= Vincent La Chapelle =

French master cook

Vincent La Chapelle (/fr/; 1690 or 1703 – 14 July 1745) was a French master cook who is known to have worked for Phillip Dormer Stanhope (4th Earl of Chesterfield) and William IV, Prince of Orange.

==Biography==
La Chapelle travelled to Spain and Portugal and wrote The Modern Cook while in Chesterfield's employment (a French edition was published in 1735). An Eighteenth-century classic of the culinary arts, it exercised a strong influence on aristocratic cuisine in England. To some degree, La Chapelle borrowed some of his recipes from his predecessor François Massialot, who composed a book on court cookery and confectionery in 1692.

While working in London as cook to Lord Chesterfield, La Chapelle published his text first in three English volumes in 1733 and then in four French volumes in 1735. Entitled Le Cuisinier moderne, the work was the forerunner of a lavishly illustrated series of cookbooks that might equally well be considered art books.

In 1742 he published Le cuisinier moderne, qui apprend à donner toutes sortes de repas, en gras & en maigre, d'une manière plus délicate que ce qui en a été écrit jusqu'à présent : divisé en cinq volumes, avec de nouveaux modéles de vaisselle, & des desseins de table dans le grand goût d'aujourd'hui, gravez en taille-douce ... / par le sieur Vincent La Chapelle in The Hague. The cookbook has some prints of table settings. Many recipes are based on typical Dutch or English dishes, like steak and pies. He used many herbs and expensive oysters, some recipes are low fat, considered with his clientele; some are accompanied with rice.

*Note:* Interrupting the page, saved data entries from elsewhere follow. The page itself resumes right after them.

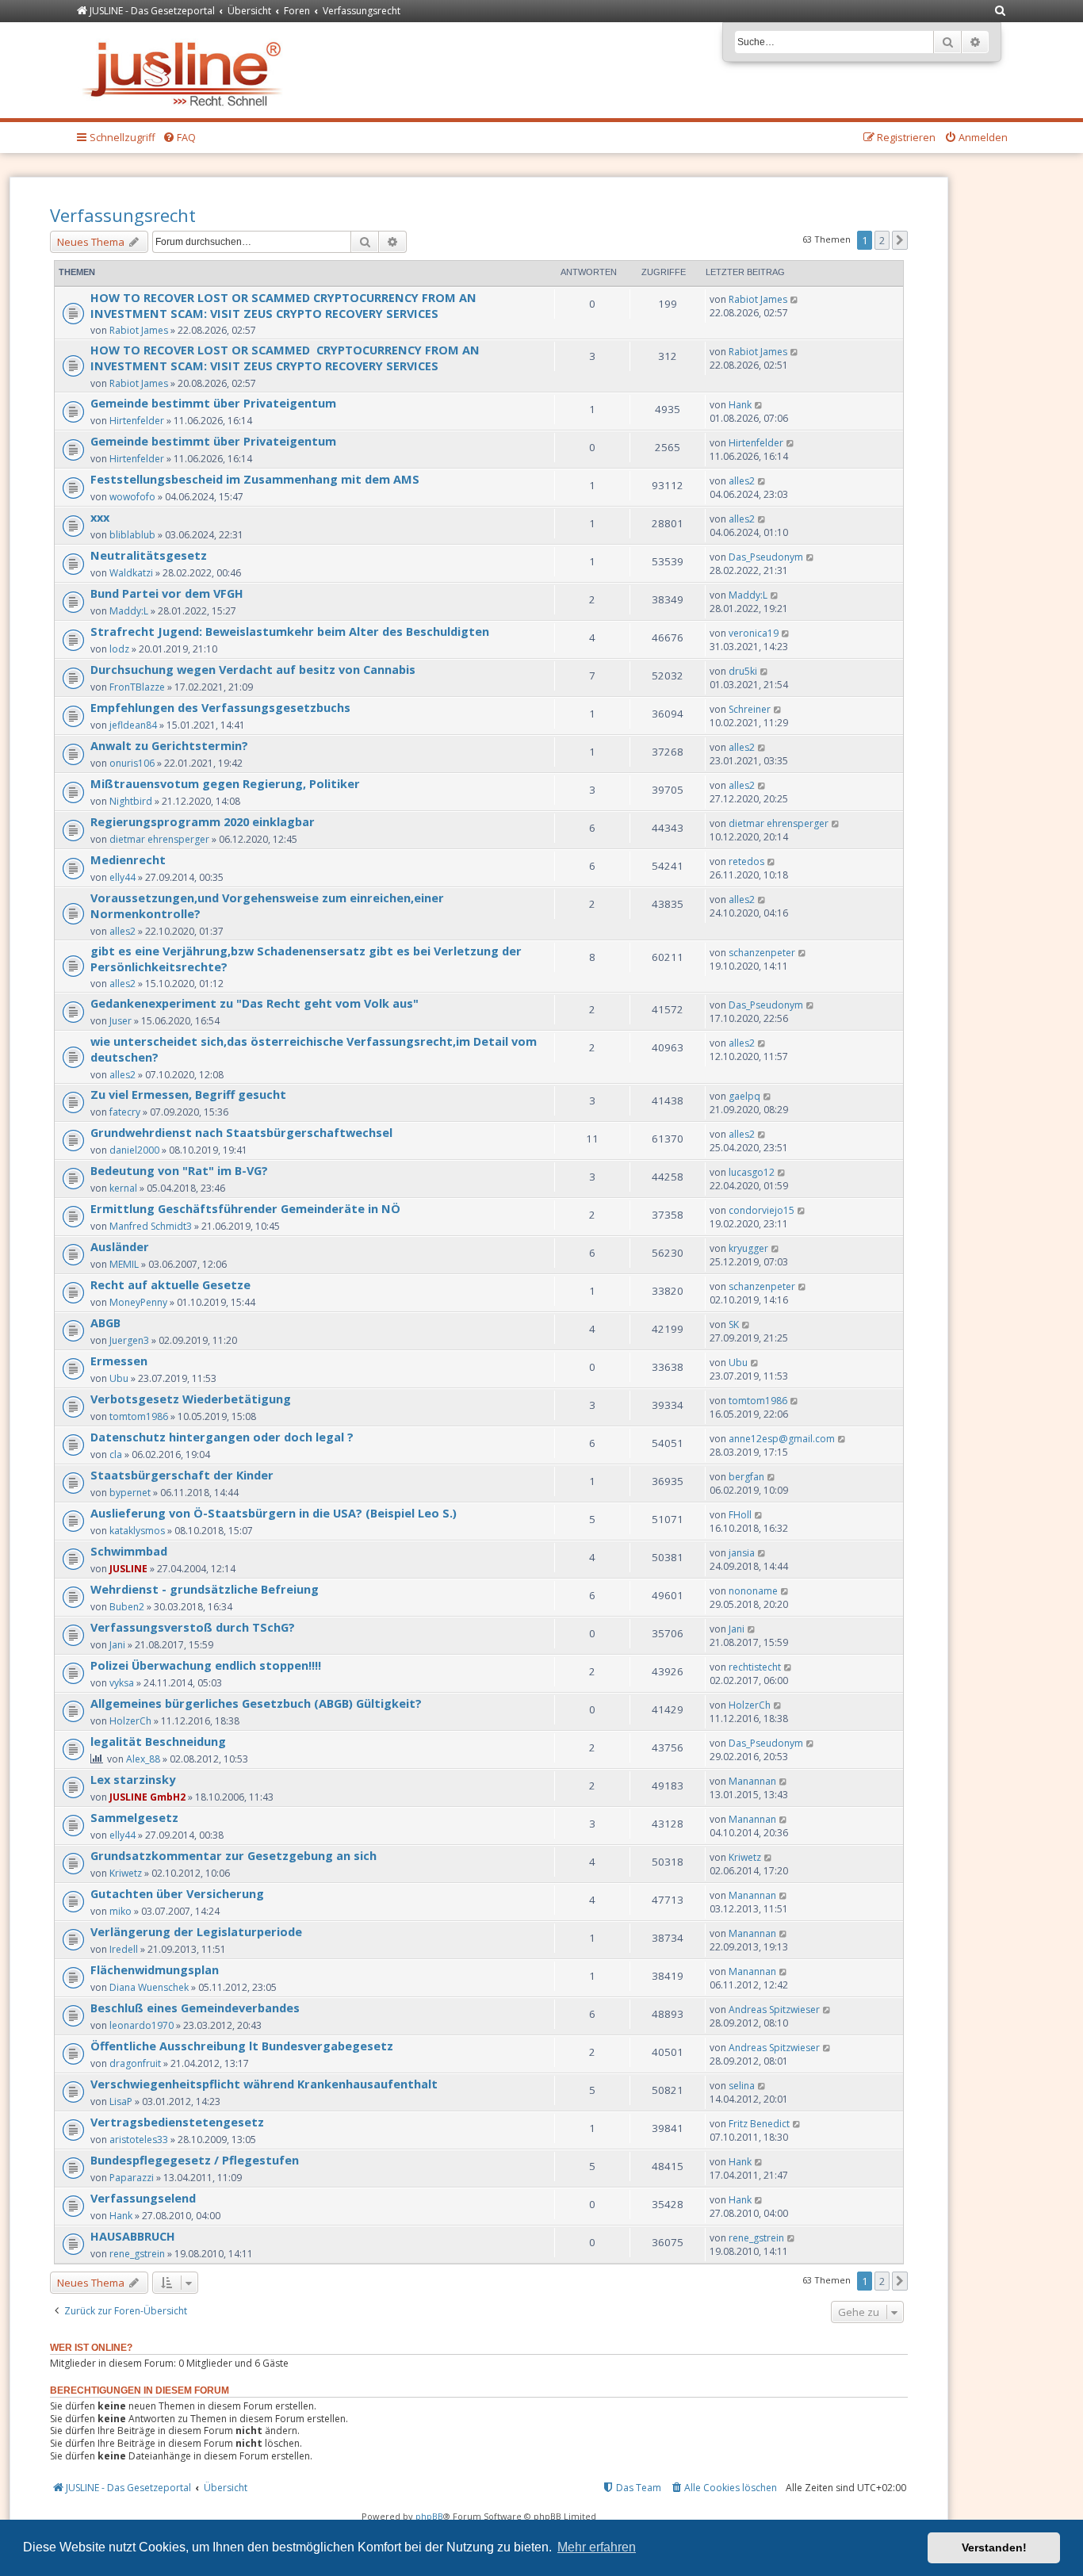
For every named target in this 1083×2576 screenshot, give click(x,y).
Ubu (118, 1378)
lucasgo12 (752, 1172)
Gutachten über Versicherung (177, 1893)
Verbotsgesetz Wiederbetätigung (190, 1399)
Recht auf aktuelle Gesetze (170, 1284)
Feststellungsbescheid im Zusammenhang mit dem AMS (254, 479)
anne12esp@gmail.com (782, 1438)
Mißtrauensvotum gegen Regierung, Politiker (225, 783)
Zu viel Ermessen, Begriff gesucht (188, 1094)
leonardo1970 (141, 2025)
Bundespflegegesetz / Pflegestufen (194, 2160)
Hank (740, 404)
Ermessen (118, 1360)
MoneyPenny (138, 1302)
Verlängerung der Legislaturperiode (196, 1931)
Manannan (752, 1781)
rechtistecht (755, 1667)
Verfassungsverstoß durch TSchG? (192, 1627)
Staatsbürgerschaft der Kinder (182, 1475)
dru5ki (743, 671)
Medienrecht (128, 859)
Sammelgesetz (134, 1817)
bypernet (130, 1492)
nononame (753, 1591)
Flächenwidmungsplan (154, 1969)
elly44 (122, 877)
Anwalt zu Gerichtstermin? (169, 745)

La Chapelle formed a Freemason lodge on 8 November 1734, in The Hague. There is still a lodge in the Netherlands carrying his name.

After the Prince of Orange married Anne, Princess Royal and Princess of Orange in London, he returned to the Netherlands. The cook Vincent la Chapelle came to Leeuwarden and was on the salarylist in the court 1 November 1742. The stadholder knew the cook from a party held by Lord Chesterfield on 11 March 1729 because of the birthdayparty of queen Carolina.

It has recently been shown that the Saxon minister Heinrich, Graf von Bruhl, had a chef d'office who also had the surname La Chapelle, and the two made regular visits to the Meissen factory between 1737 and 1740, during the period when the radically inventive Swan service was in production. If the two La Chapelles are one and the same, which remains unknown, it would shed light on the close relationship between pastry and sugar sculpture, and silver and porcelain modelling.

==The Modern Cook (1733)==

In the preface to The Modern Cook La Chapelle claimed that a new cookery manual was called for to replace the Cuisinier Roïal et Bourgeois by François Massialot (first published in 1691). Massialot's work needed replacing, La Chapelle claimed, because advances had been made in culinary art over the previous twenty years. While implying that Cuisinier Roïal et Bourgeois was old-fashioned about one-third of the recipes in La Chapelle's Modern Cook were borrowed from Massialot.